Getting Away With Murder: Delay Chemical Ali's Execution

JURIST Contributing Editor Michael Kelly of Creighton University School of Law says that the execution of "Chemical Ali" for the Anfal genocide against the Iraqi Kurds should be postponed so that his role in subsequent cases exploring other atrocities can be fully explored...



Ali Hassan al-Majid, better known in the West as "Chemical Ali", was charged on August 8, 2007, along with fourteen others, for the massacre of Iraq's Shi'ites in the aftermath of the 1991 Gulf War. Tens of thousands were killed in the uprising which the U.S. urged but failed to support. Iraqi High Tribunal Prosecutor Jaafar al-Moussawi announced that the trial would begin on August 21. Formal charges range from crimes against humanity to genocide. Al-Majid, Saddam Hussein's cousin and frequent military commander of choice, was instrumental in brutally repressing post-Gulf War uprisings. There is just one snag in this process. Al-Majid may be dead within weeks of entering his plea in this trial.

On June 24, 2007, al-Majid was convicted on charges of genocide, war crimes and crimes against humanity as a key ringleader in the military reprisals known as the "Anfal Campaigns" that claimed the lives of up to 180,000 Iraqi Kurds during the waning years of the Iran-Iraq War. Al-Majid often supplemented his attacks against civilian targets and villages with chemical weapons - hence the sobriquet "Chemical Ali." He drew the death sentence in that trial and, per Iraqi law, his case was immediately forwarded to an appellate chamber for automatic review. If confirmed by the appellate court, also per Iraqi law, his execution must be carried out within 30 days.

This same procedure played out in December, 2006, when Saddam's death sentence in the Dujail trial for the massacre of 182 Shi'a was hurriedly and amateurishly carried out after confirmation by the appellate court. At the time of his execution, Saddam was half-way through the Anfal trial. Many observers, including myself, argued strenuously for Saddam's execution to be postponed until all seven trials could be completed, or at least the Anfal trial itself; or, in the alternative, have the trial continue posthumously against him so that the record of his involvement and guilt could be established. Instead, not only was Saddam executed, but the Iraqi High Tribunal declined to continue the trial posthumously against him. Moreover, all charges against Saddam in the Anfal genocide were dropped.

Thus, Saddam got away with murder. His role in the Anfal Campaigns was not officially established through a court process, flawed as that process is. The storytelling function of a criminal trial is vitally important for the victims involved. In the case of Saddam's legally required but premature execution, Iraq's Kurds were denied that function. And although the Shi'a of Dujail got their day in court against Saddam, the Kurds did not. Similarly, the Shi'a of southern Iraq will not get their day in court against al-Majid in the 1991 Shi'ite Uprising trial that the Kurds got in the Anfal trial.

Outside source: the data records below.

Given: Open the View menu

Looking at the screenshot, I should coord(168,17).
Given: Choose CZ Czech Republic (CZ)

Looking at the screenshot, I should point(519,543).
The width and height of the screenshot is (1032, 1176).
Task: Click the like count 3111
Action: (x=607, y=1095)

The best institutions learn from their mistakes. The IHT and the Iraqi government should learn from the mishandling of the Saddam proceedings. My advice to the Iraqi government and the IHT on the matter of al-Majid remains the same as it was with Saddam. Postpone al-Majid's execution so that his role in the suppression of the Shi'ites can be fully explored with his active defense. Do not rescind it, or commute it, just postpone it. Failing that, at least let the trial against him continue posthumously. And at the very least avoid dropping the charges against him. To drop the charges is not only an insult to the survivors, but to the memory of the victims as well.


Michael J. Kelly is Professor of Law at Creighton University School of Law in Omaha, Nebraska. He is author of Nowhere to Hide: Defeat of the Sovereign Immunity Defense for Crimes of Genocide & the Trials of Slobodan Milosevic and Saddam Hussein (Peter Lang 2005) with a foreword by Desmond Tutu, winner of the 2006 Book of the Year Award from the U.S. National Chapter of L'Association Internationale de Droit Pénal.